* _REQUEST A_: From the passage about Jesus' early life, extract the text from "But after paying" to "found in Jeremiah." word for word.
* _REQUEST B_: In the passage about Jesus' early life, why is Joseph told to flee to Egypt?
* _REQUEST C_: List every book or prophet that the passage about Jesus' early life names as the source of a prophecy or promise.

Now how are you going to get the holy family to Nazareth? Suddenly you have a brilliant idea. You remember that in Deuteronomy God promised to raise up a prophet like Moses. Why not as well as seeing Jesus as son of David also picture him as a second Moses. At the same time you could make the Jewish king Herod a second Pharaoh.

In order to drive home your assertion that the Gentiles are part of God’s redemptive plan, you describe the visit of three wise men, foreigners from the east, who come to Jerusalem searching for the new born King of the Jews. Not unnaturally the reigning king Herod is perturbed and hopes the visitors will lead him to the child.

But after paying homage to the infant, the kings return to their own land. Then through one of the many dreams with which you pepper the narrative, Joseph is told to flee to Egypt as Herod plans to kill all the babies in Bethlehem so fulfilling a prophecy found in Jeremiah.

What a parody of the Exodus narrative. There Pharaoh kills the Jewish babies and Moses later flees from Egypt to Midian for safety. In your brilliant narrative it is Herod who plays the role of Pharaoh and Egypt becomes the haven of safety. Later you use a further dream in which Joseph is told to take Mary and the child back to Israel, but not to Bethlehem but to out of the way Galilee where they settle in Nazareth. Mission accomplished.

Now like Mark whom you rely on, you can record the baptism of Jesus by John and the temptations in the wilderness. But you have one further problem. Why once Jesus was baptised and his destiny was revealed to him did he not immediately go to Jerusalem. Indeed you record, as we heard in to-day’s reading, that when Jesus learned that John had been arrested, he acted scared and ‘withdrew to Galilee’. Was Messiah funking his destiny? But the tradition of Jesus’ Galilean ministry could not be ignored. Happily a prophecy of Isaiah was to hand to confirm that this was God’s will: ‘In the former time he brought into contempt the land of Zebulun and the land of Naphtali, but in the latter time he will make glorious the way of the sea, the land beyond the Jordan, Galilee of the nations’. Here you find incontrovertible evidence that cosmopolitan Galilee, where the tribes of Zebulun and Naphtali were said to have settled, was the proper location for Messiah’s ministry.

* _DATA PROVIDED_:
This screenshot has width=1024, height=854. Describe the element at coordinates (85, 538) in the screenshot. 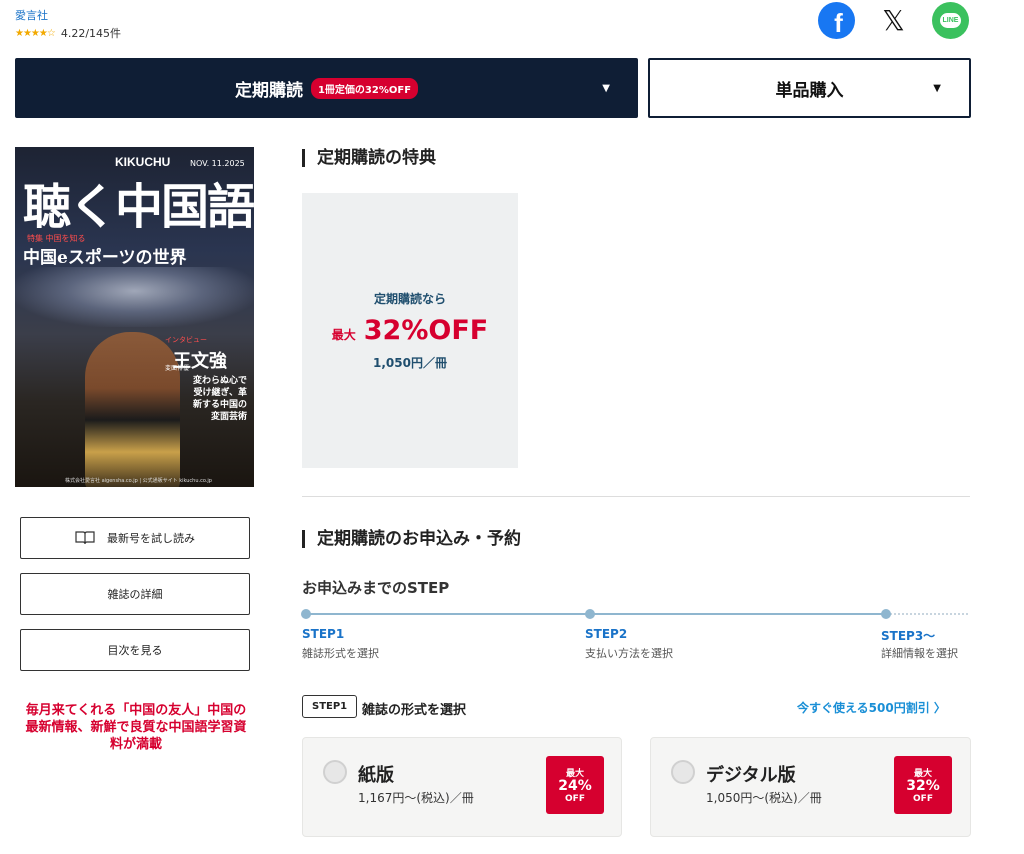

I see `book-icon` at that location.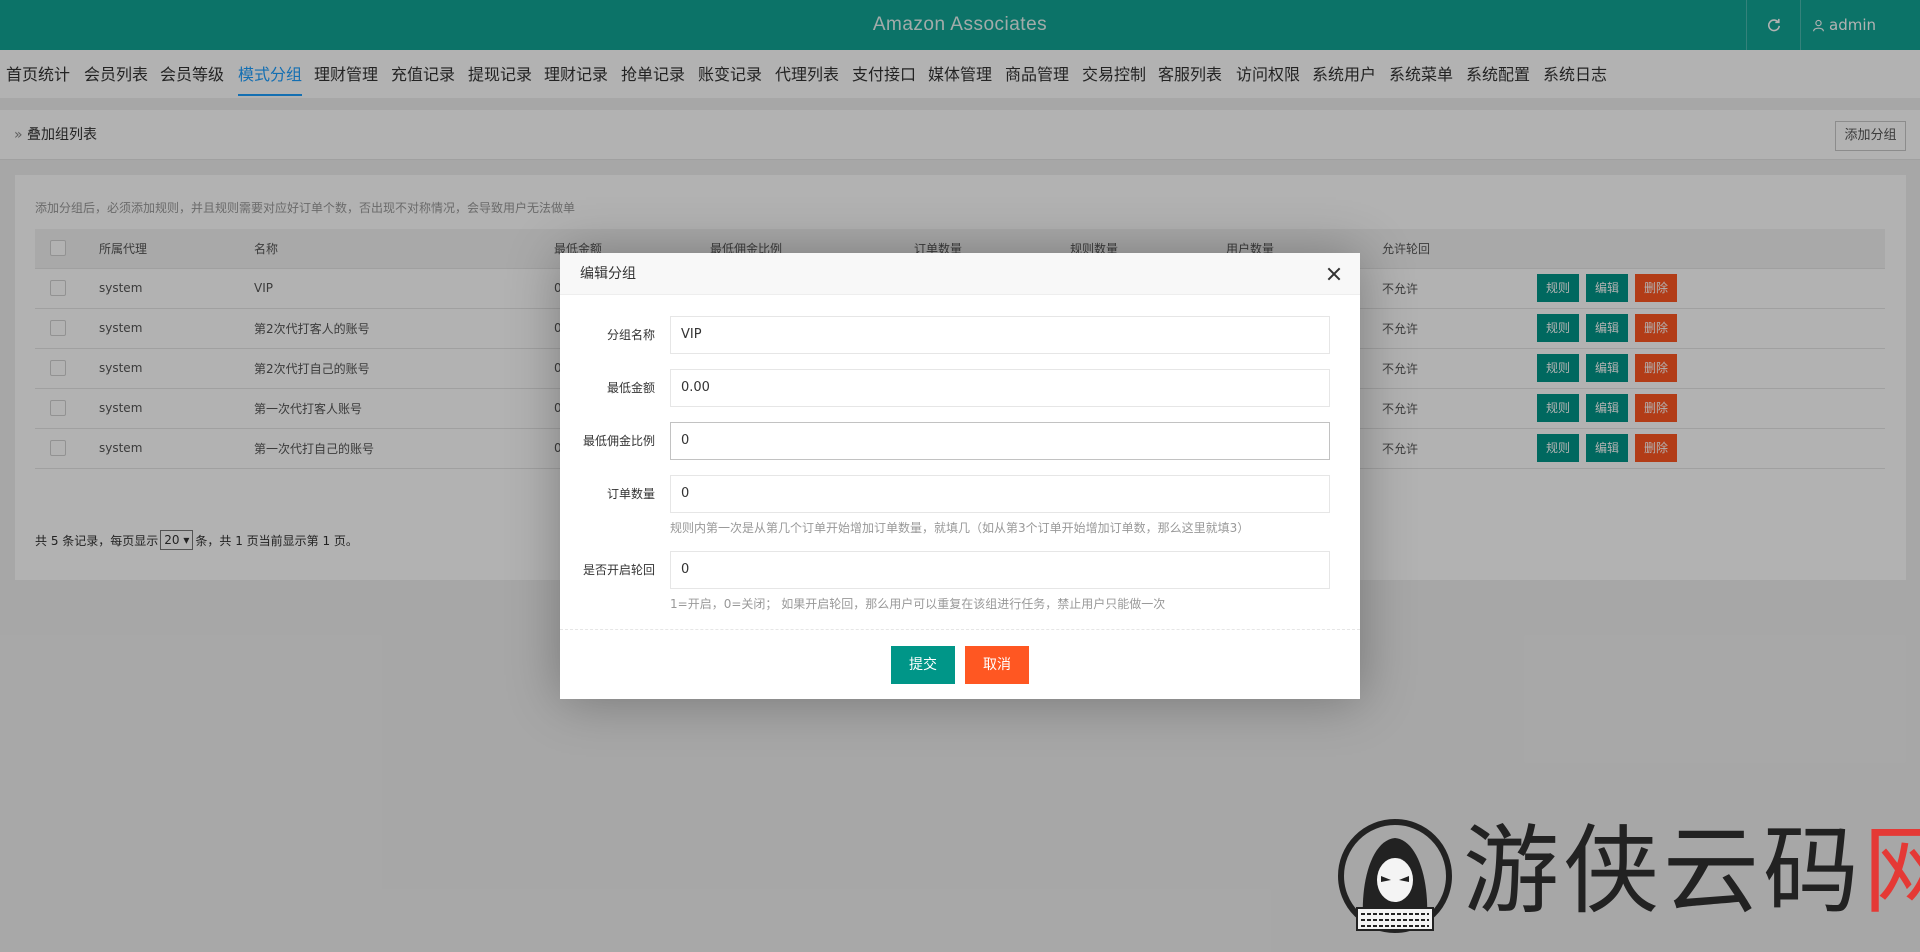 This screenshot has height=952, width=1920. What do you see at coordinates (630, 494) in the screenshot?
I see `field-label: 订单数量` at bounding box center [630, 494].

* _RESPONSE AREA A_:
But after paying homage to the infant, the kings return to their own land. Then through one of the many dreams with which you pepper the narrative, Joseph is told to flee to Egypt as Herod plans to kill all the babies in Bethlehem so fulfilling a prophecy found in Jeremiah.

* _RESPONSE AREA B_: Herod plans to kill all the babies in Bethlehem.

* _RESPONSE AREA C_:
Deuteronomy
Jeremiah
Isaiah